Up to and including the line that holds "Task: Open the Home page icon", copy every line of the records below exactly, starting at the first; leave pictures out.

━━━━━ Data for processing

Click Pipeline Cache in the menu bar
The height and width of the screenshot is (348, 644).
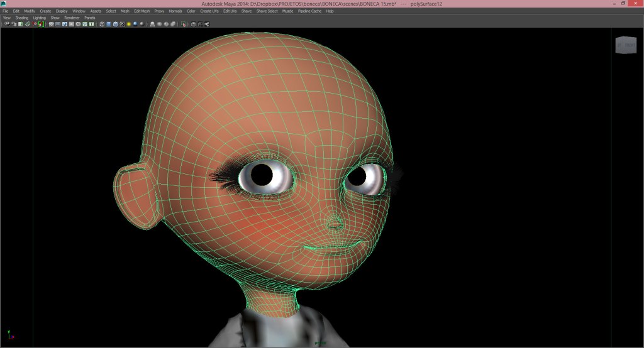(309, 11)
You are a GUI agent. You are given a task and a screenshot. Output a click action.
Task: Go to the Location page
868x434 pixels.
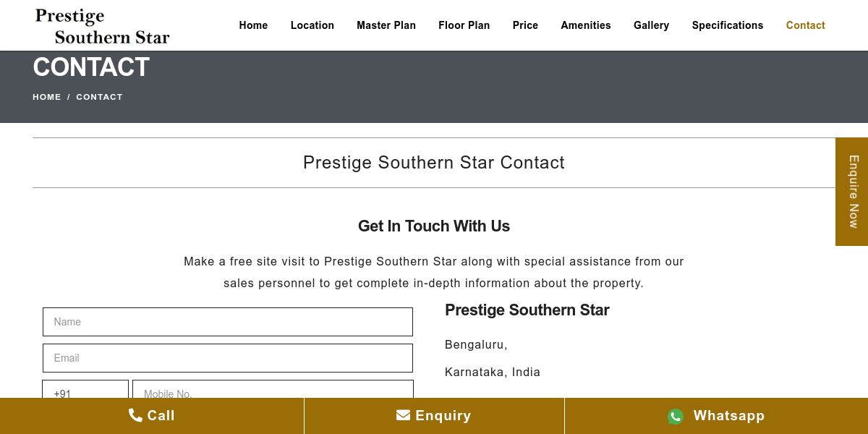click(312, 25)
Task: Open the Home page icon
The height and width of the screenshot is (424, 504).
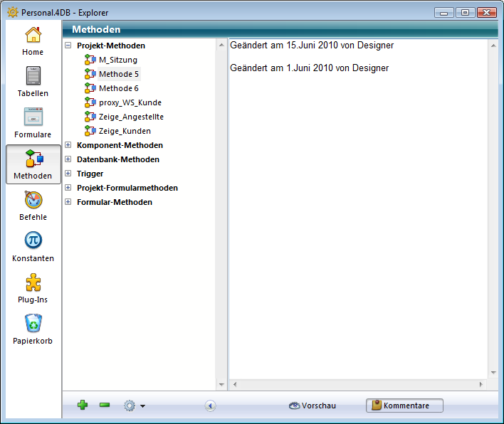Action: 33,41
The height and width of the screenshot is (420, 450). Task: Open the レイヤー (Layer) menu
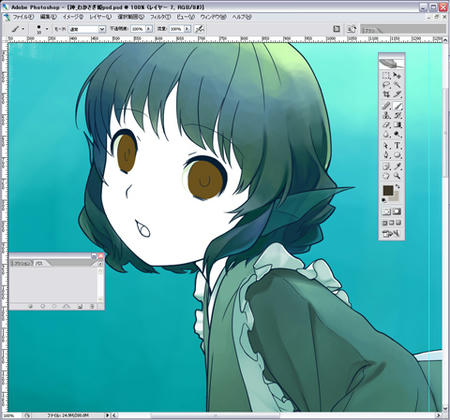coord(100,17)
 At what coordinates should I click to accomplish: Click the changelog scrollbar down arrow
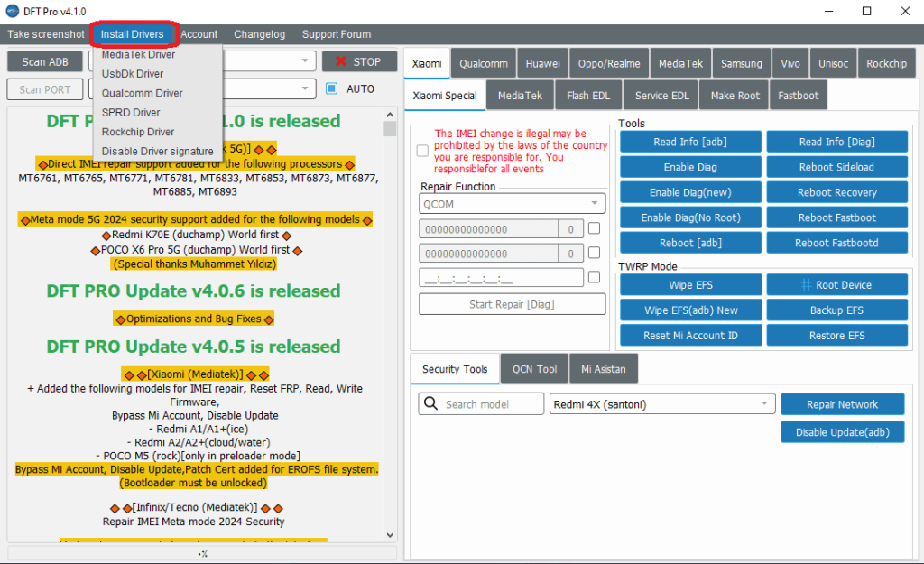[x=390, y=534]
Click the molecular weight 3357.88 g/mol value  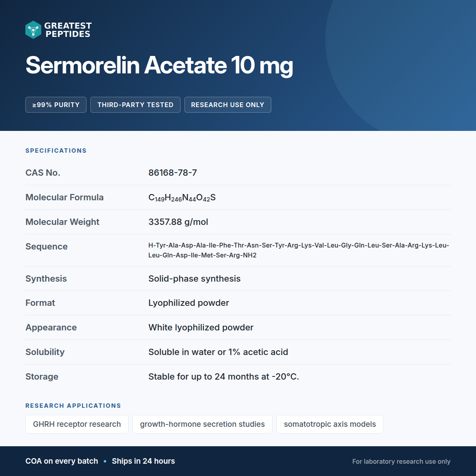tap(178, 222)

━━━━━━━━━━

_Result_.
Click Pipeline Cache in the menu bar
The height and width of the screenshot is (348, 644).
(309, 11)
You are a GUI agent. You are given a task and a screenshot. Output a click action.
Task: Go to the Location page
868x434 pixels.
click(312, 25)
Task: Open the Home page icon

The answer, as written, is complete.